What to work on: In the material below, find the span from the line with "Given: Click the HRM-Pro Plus device name" to the line with "The height and" and transcribe only those lines, exactly, ends included, without the pictures.

Record excerpts:
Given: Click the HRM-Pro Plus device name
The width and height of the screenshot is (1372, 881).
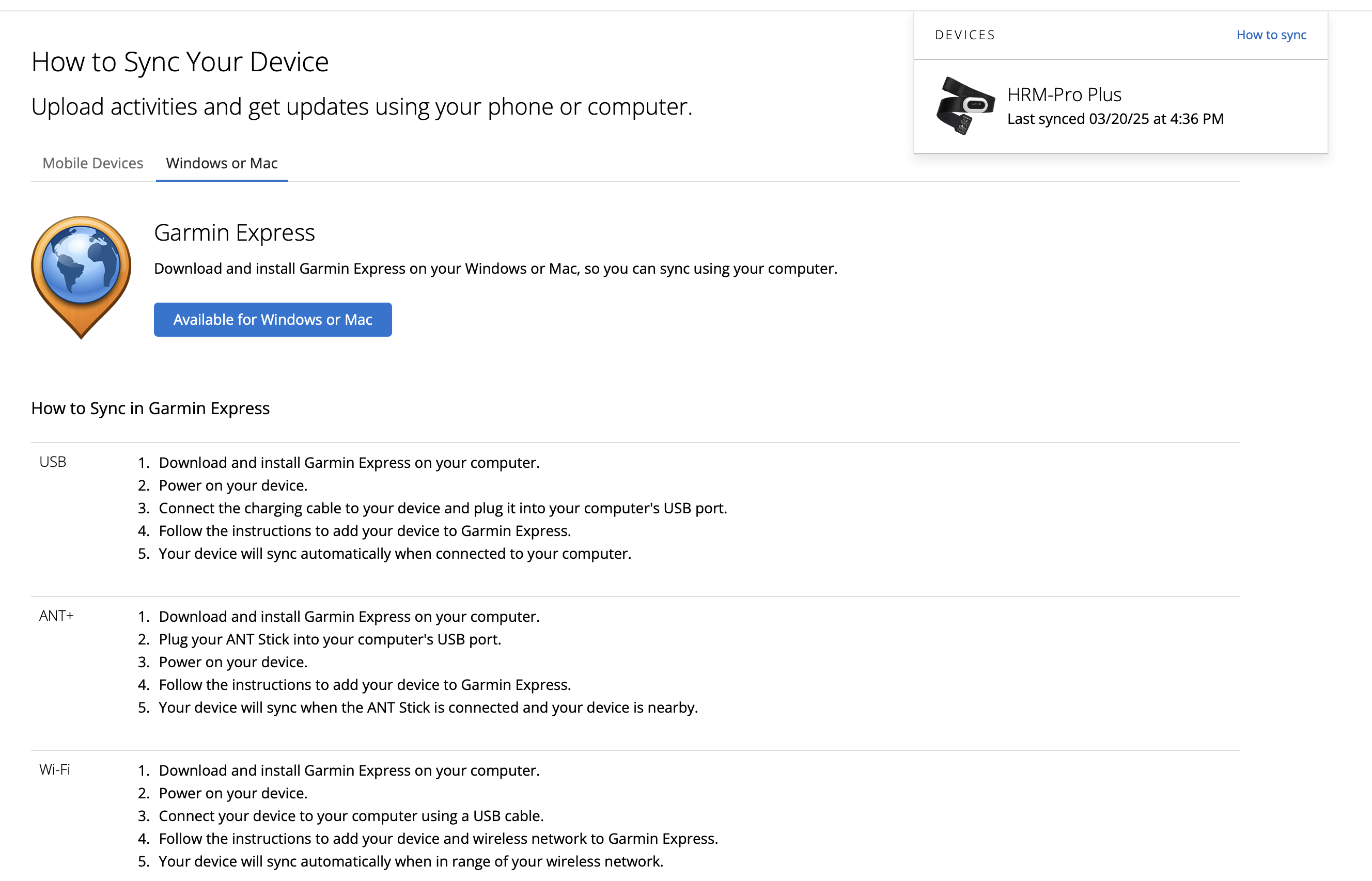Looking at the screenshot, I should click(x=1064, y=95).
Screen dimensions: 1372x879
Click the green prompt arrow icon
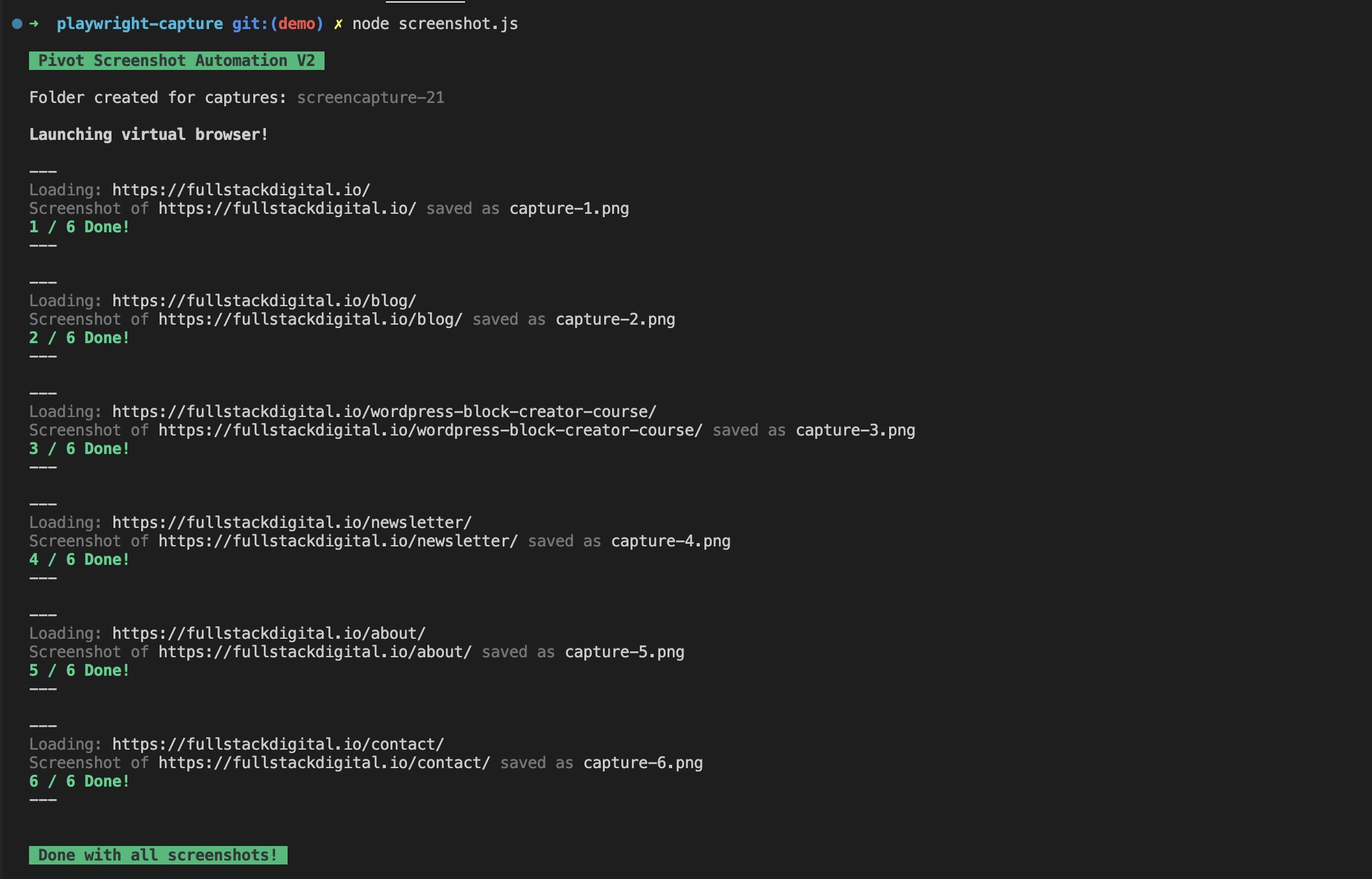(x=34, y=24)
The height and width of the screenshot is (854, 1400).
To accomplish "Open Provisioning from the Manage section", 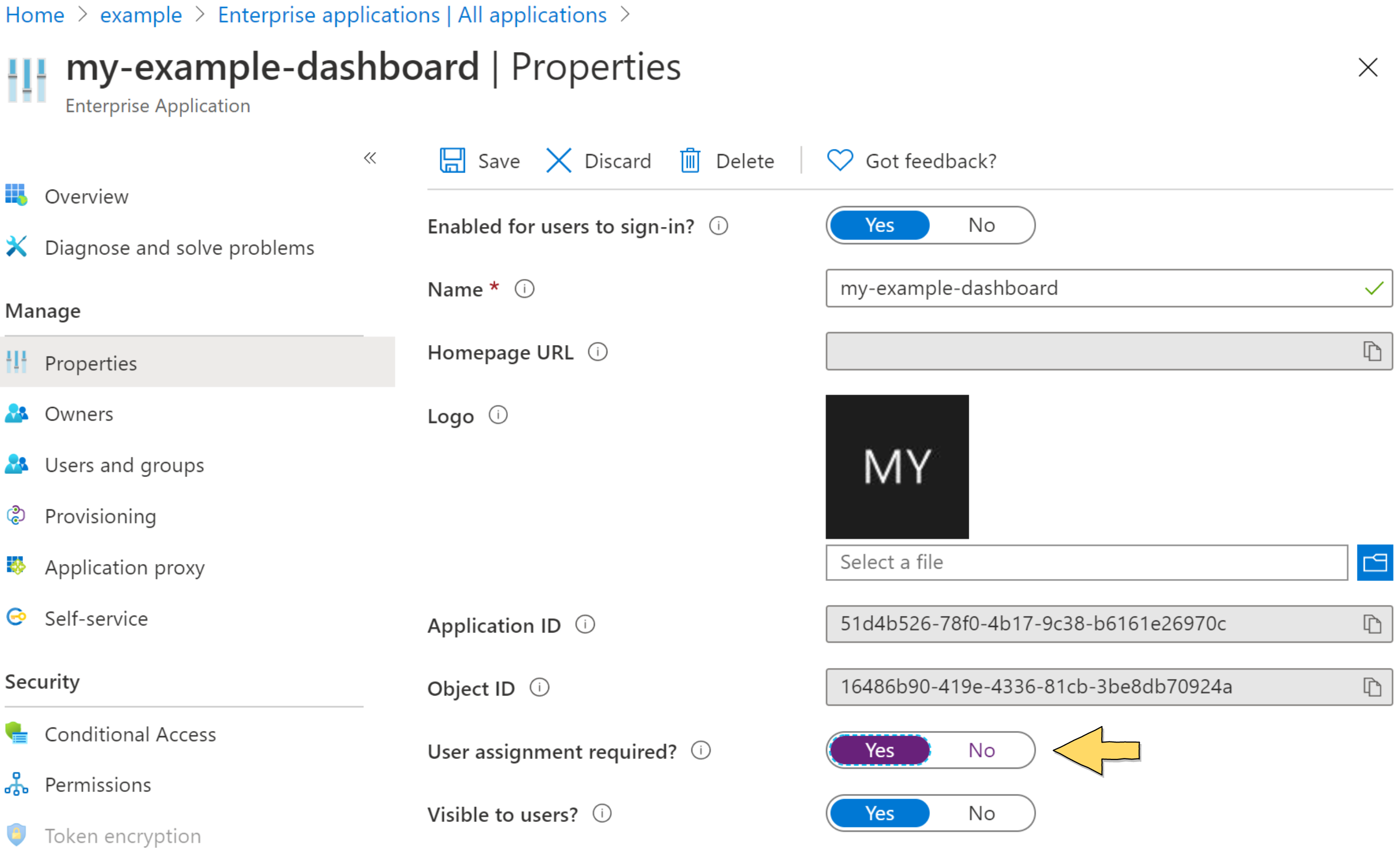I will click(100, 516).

* * *

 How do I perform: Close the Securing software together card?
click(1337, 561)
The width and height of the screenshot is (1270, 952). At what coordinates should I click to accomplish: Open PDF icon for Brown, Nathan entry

Completed task:
Given: Click the HRM-Pro Plus device name
The width and height of the screenshot is (1372, 881).
Looking at the screenshot, I should click(x=1064, y=95).
Screen dimensions: 1372x879
Click the green prompt arrow icon
(x=34, y=24)
The height and width of the screenshot is (854, 1400).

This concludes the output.